How to make dynamically-generated content searchable in WordPress?

I’m writing a plugin for WordPress that dynamically generates content from a Google Documents Spreadsheet. Specifically, the plugin provides a shortcode that generates a good-looking staff list. It works, but there are two problems:

  1. Pages that use the shortcode load a little slow, because they have to make multiple requests to another server
  2. Since the content is generated when the page is loaded, the contents of the staff list do not show up in search results on the site

I can fix the first problem with some level of caching, but what can I do about the second problem? I mention the first problem because I think the ideal solution is one in which WordPress indexes the cached copy of the page.

Read More

Another solution I can think of would be to have the content of the page composed by a plugin periodically. That way the page could be searched and wouldn’t be dynamically generated every time. However, it seems like a strange paradigm for a plugin to completely control the content of a page…are there other plugins that do this? Also, this approach exposes complexity to the user that it shouldn’t have to. (They’d have to edit the contents of the page from a plugin page instead of the normal place.)
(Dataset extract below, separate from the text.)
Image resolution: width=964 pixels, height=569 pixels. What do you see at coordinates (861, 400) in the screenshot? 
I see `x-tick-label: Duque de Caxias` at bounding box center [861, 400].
Here’s a sample of what part of the markup for the page looks like:

<h2>General Management</h2>

[staff-directory department="General Management"]

The spreadsheet to hit is configured separately. The “department” specifies the worksheet. (I’d show you what the results look like, but I don’t have enough rep to post an image.)
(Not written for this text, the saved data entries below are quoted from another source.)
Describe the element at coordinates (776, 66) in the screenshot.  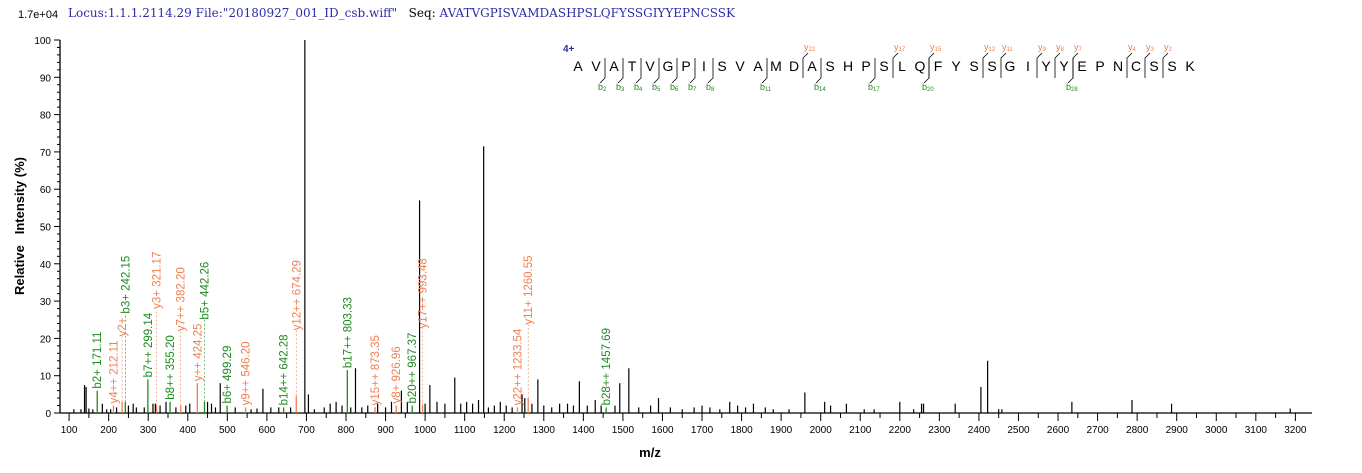
I see `residue: M` at that location.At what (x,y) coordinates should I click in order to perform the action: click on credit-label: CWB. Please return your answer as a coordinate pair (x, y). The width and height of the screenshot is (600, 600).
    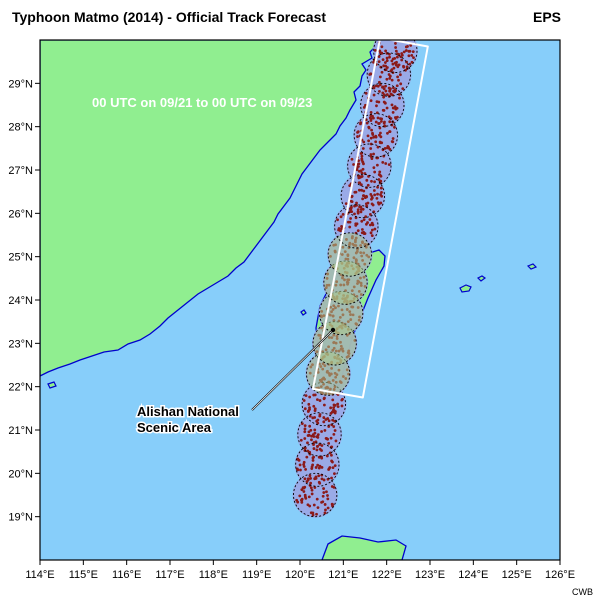
    Looking at the image, I should click on (582, 592).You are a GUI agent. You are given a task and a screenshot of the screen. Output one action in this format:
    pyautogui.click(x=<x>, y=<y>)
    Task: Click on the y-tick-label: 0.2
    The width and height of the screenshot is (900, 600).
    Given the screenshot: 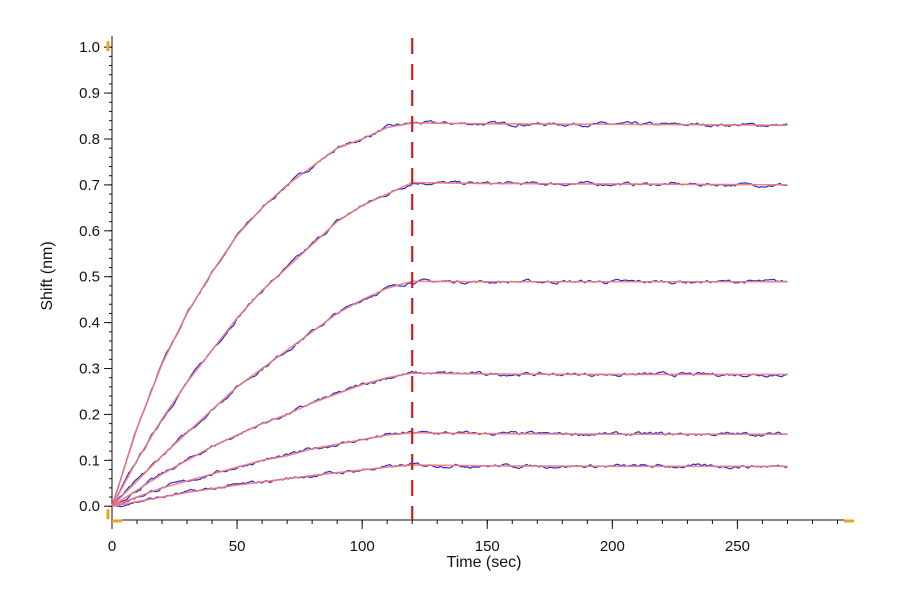 What is the action you would take?
    pyautogui.click(x=90, y=414)
    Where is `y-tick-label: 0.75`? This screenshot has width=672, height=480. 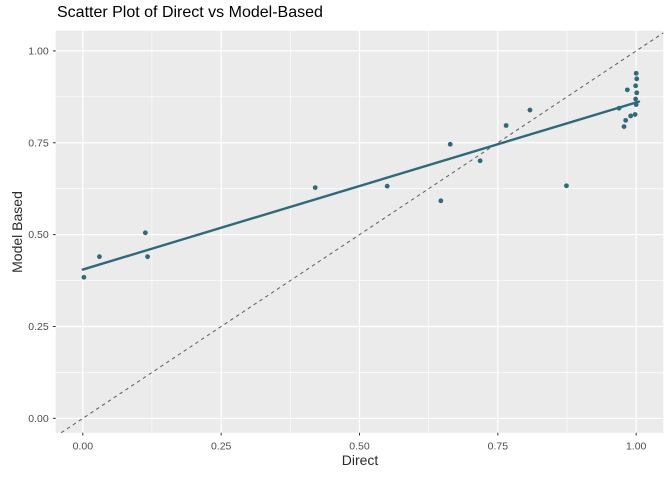 y-tick-label: 0.75 is located at coordinates (38, 143). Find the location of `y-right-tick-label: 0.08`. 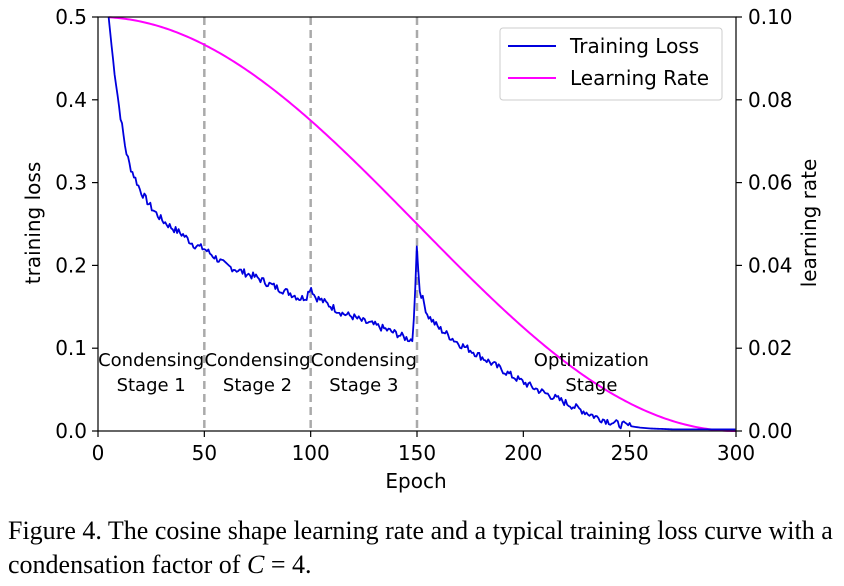

y-right-tick-label: 0.08 is located at coordinates (770, 100).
Your suggestions are greatly appreciated.

Related posts

Leave a Reply

2 comments

  1. The wp_posts table has a post_content_filtered column that plugins can use to cache expensive post content filters. The idea is that when you display the page, you don’t read post_content but you read post_content_filtered. This is nice, but it won’t solve your search problem because WordPress by default only looks at post_content and post_title.
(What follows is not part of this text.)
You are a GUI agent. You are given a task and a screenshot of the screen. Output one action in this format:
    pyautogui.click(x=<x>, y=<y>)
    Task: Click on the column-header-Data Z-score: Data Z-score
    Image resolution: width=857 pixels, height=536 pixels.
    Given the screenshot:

    You can however do it the other way around: store the editor content in post_content_filtered and the rendered page in post_content (update it periodically with a cron job). There are filters that are called before the post is edited, you can use them to pass post_content_filtered instead of post_content to the editor. So the user will see no difference, but the performance and the search experience will be improved.

  2. I see two ways

    If speed is important, than caching would solve both of your problems. If you can somehow add a timestamp of last modification to the cache and the data retrieval url/get, with a simple hash algorythm you can be sure, that the cached version is up to date.

    If speed is not so relevant, you can use the API to ask for the spreadsheet. For example, you may not need PHP, instead you can use JavaScript and JSON for a very quick search, like the data retrieving in this example.

    In your place, I’d stick with caching the data, calculating if Google Docs is not available at the very moment of the search query.